# Cannondale Hollowgrams; manufacturing steps



## metoou2 (Mar 18, 2009)

Would like info on the steps Cannondale (Cannondale's vendor) uses to produce the Hollowgram *crank arms*. For this thread, I'm not interested in the other components that make up the Hollowgram cranks.
What I know or at least what I "think I know".
- billet alloy milled out to create (2) clam shell halves per arm
- these clam shells are bonded together using some sort of epoxy resin
- arms are anodized either black or silver

Of most interest, I would like to know if the (2) halves are bonded and *THEN* anodized or..........the (2) halves are anodized and *THEN* bonded together. 
No I'm not launching a crank arm to compete with Cannondale. I'm considering anodizing some black Hollowgrams that have multiple shoe rubs. My searches have turned up numerous cyclists claiming they anodized Hollowgrams with no ill effects on the epoxy resin used by Cannondale. Some claim to have anodized their cranks (3) to (4) years back and they are still going strong.

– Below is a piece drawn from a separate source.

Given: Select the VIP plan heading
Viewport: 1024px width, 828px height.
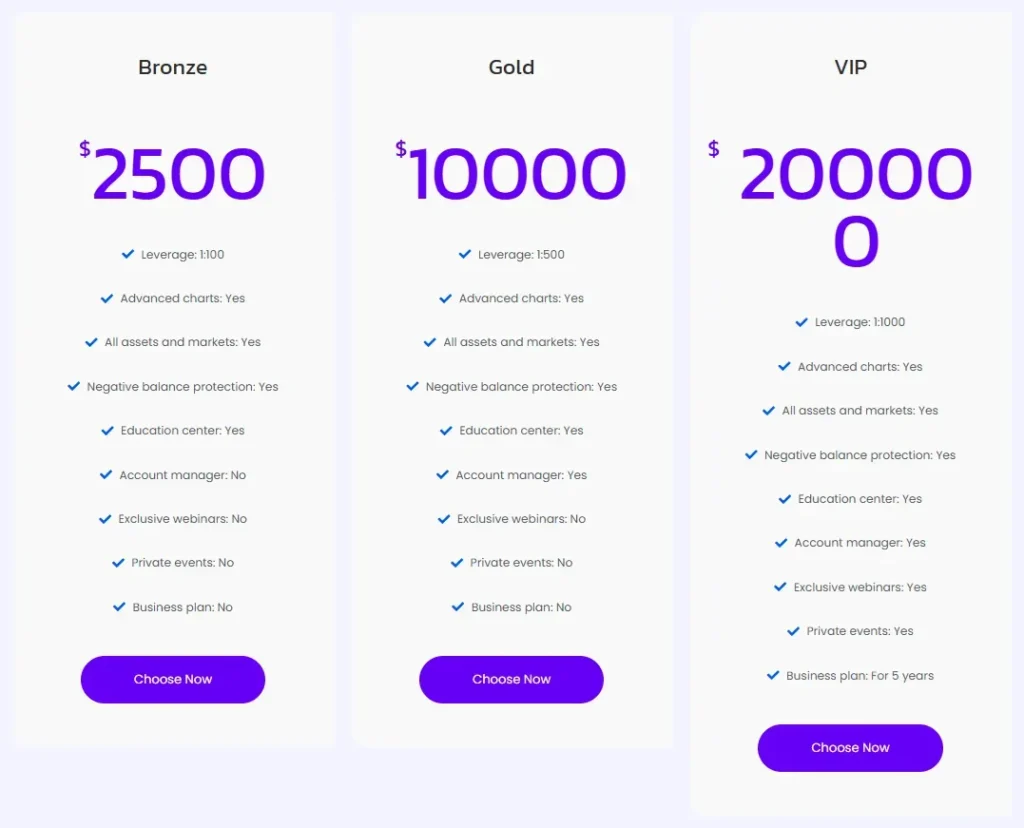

And yes, I know that Cannondale would NEVER advise the consumer to re-anodize these cranks.
There are industry reps in this Forum. There are Cannondale retailer / distributor types in this Forum. Let me know............I'm not asking for proprietary info. Or am I?


----------



## fenderfan (Nov 25, 2010)

metoo2 you are quite correct on the manufacturing process. I only know this because I visited the factory and actually saw the process in action. The techs even crosscut a pair of the cranks to expose the hollow innerstructure. The whole process was totally awe-inspiring.

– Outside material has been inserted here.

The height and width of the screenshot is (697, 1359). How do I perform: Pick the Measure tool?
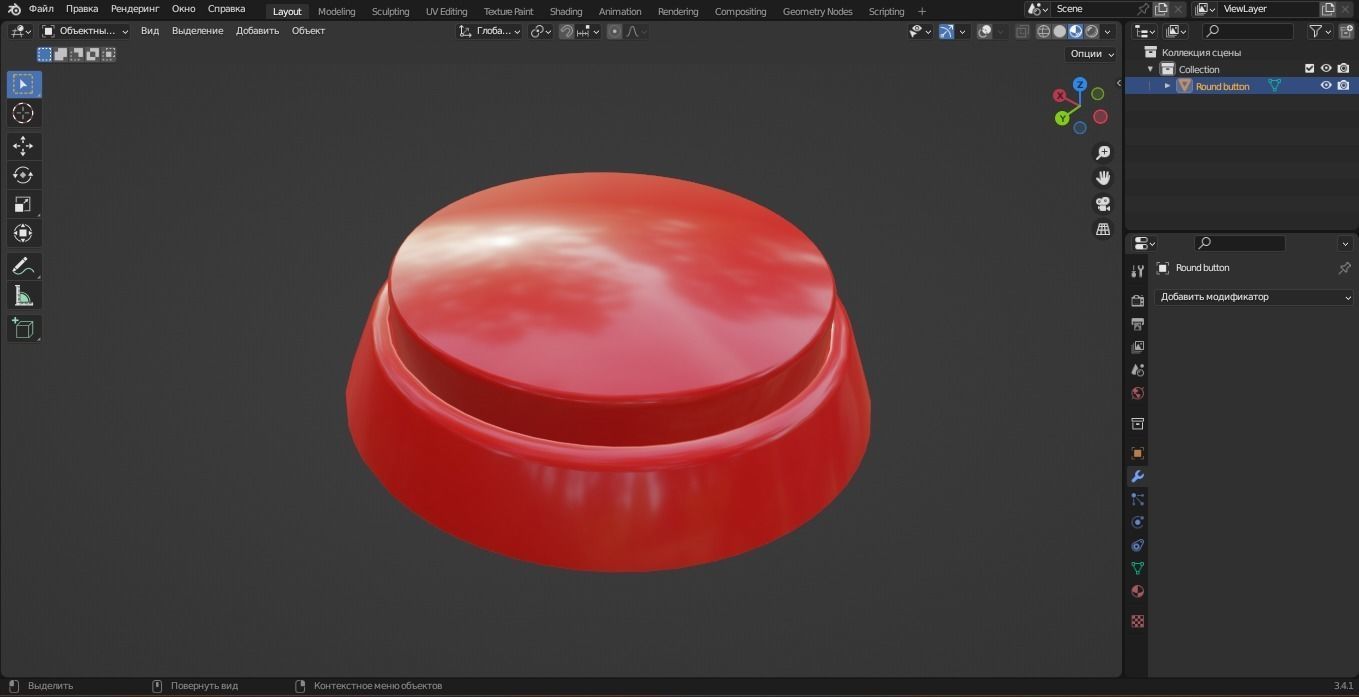point(22,295)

While I am not a mech-e I don't see any major problems with your suggestion however since production has moved to Asia there may have been some spec changes that could affect your decision.


----------



## metoou2 (Mar 18, 2009)

Thanks for the feedback. In the past few days I have spoken with some chemical plating companies that have real world experience anodizing Hollowgrams sent in by consumers. They stated their processes aren't aggressive enough to destroy the bond.

Also found some chemical eng charts showing resistance levels of epoxy bonds to different chemicals. Chart showed epoxy can survive sulfuric acid (etching process) and epoxy can survive caustic soda (anodizing process). 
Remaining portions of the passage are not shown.